The proposed method is structured as a two-tiered stacking ensemble, as presented in Figure 5.
The first level of the model consists of the following modules:
  • Smartphone bezel-detection algorithm
  • Smartphone detection using a CNN
  • Face context analysis
  • Image analysis using a CNN
  • (optionally) Image analysis using the second deep neural network
  • (optionally) Image analysis using the third deep neural network
First, each of the modules predicts whether the face visible in the photo is real or spoofed. Then, the predictions of the modules are fed into a neural network that acts as a meta-classifier, producing the final authenticity decision. The individual modules are presented in detail in the following sections.
Explanation why a cascade of models is used for recognition: The experiments showed that the convolutional neural network that we proposed was the best-performing model of the 10 models we tested. However, using a cascade committee of various models in the form of a stacking ensemble yielded further accuracy improvements, justifying our choice of a committee-based approach.

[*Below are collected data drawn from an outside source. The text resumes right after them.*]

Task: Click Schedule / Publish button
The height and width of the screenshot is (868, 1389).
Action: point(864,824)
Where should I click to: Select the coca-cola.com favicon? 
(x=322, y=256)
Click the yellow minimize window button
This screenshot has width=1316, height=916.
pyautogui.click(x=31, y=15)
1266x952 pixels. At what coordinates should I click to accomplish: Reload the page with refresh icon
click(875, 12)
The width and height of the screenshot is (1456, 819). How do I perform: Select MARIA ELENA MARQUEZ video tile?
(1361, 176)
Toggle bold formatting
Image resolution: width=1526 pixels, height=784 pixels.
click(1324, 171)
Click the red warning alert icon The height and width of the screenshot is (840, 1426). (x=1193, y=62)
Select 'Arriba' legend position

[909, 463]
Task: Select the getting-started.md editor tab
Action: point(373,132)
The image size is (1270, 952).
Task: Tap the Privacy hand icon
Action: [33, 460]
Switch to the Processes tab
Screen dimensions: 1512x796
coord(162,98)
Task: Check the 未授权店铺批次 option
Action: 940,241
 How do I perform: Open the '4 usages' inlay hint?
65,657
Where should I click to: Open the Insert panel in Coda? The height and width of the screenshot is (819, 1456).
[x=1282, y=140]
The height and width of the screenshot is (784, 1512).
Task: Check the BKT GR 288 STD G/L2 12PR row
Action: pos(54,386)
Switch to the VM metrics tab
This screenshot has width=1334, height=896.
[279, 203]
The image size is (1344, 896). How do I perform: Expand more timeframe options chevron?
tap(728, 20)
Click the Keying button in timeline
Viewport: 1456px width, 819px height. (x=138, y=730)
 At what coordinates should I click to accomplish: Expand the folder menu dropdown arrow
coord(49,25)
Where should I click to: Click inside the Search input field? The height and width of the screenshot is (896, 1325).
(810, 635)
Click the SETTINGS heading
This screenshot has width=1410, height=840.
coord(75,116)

3.1. Smartphone Bezel-Detection Algorithm

The first developed module is a bezel-detection algorithm designed to detect whether a spoof face is displayed on an electronic device such as a smartphone or tablet. It does so by detecting high-contrast edges around the displayed face, and if enough edges of a certain size are detected, then the spoof is detected.
First, pre-processing is performed on each image to normalize it and adapt it to different sizes of input images and positions of faces. The input images undergo resizing to 256 × 256 pixels. Then, the face is detected, and the image is converted to grayscale. An example of this pre-processing is presented in Figure 6.
To detect a bezel, the center point of the detected face is selected, and then the image is analyzed in four directions toward the edges. Iteratively, smaller and smaller fragments of the image are selected, and their average brightness is calculated. If the average is below a set value (in this case, a threshold of 28 for values between 0 and 255), then the fragment is considered a part of the bezel of an electronic device. This is presented in Algorithm 1. If bezels are detected in at least two directions, then the algorithm detects a spoofing attempt. For most cases, this ensures that even if a single bezel is detected due to uniform background colors or elements of the face (like dark hair), the face will not be mistaken for a spoof. This process is depicted in Figure 7.
This algorithm is optimized for computational efficiency to minimize processing time. In addition, all algorithms are executed in parallel, further accelerating the overall analysis.
Algorithm 1: Algorithm used for detecting smartphone bezels.
# Requires a grayscale image with a detected face 
def detect_bezel(gray):
     while current_bezel_size >= min_bezel_size:
         # Select a fragment of the image
         bezel = gray[y_start:y_start + current_bezel_size, x_start:x_end]
         # Check if the average value of the pixels in the fragment is below the threshold
         average = np.mean(bezel)
         if average <= gray_threshold:
             candidates.append((x_start, y_start, x_end, y_start + current_bezel_size, average))
     
        # Move the fragment
         y_start += 1
     
        if y_start + current_bezel_size >= y_end:
             current_bezel_size -= 1
             y_start = 0
			  

3.2. Smartphone Detection Using CNN

Complementing the bezel detector, a smartphone detection algorithm was developed using a convolutional neural network architecture. This module works closely with other parts of the system and helps to detect if a face is displayed on an electronic device, such as a smartphone or a tablet, through features such as shape, bezel, or on-screen elements.
First, a model based on YOLOv4 was developed, but it did not work well in this case, as it was trained to detect whole objects, while in this use case, most of the time, only parts of the device are visible in the camera view. This necessitated the creation of a separate model for this task. The architecture of this model is presented in Figure 4.
The CNN was trained to detect whether there is a smartphone in the image and whether it appears as part of the image (for example, the presented person is holding it), or is used to actively display a spoofed face. Therefore, while this algorithm can provide useful information about the authenticity of the photo, it is best used as part of the whole system.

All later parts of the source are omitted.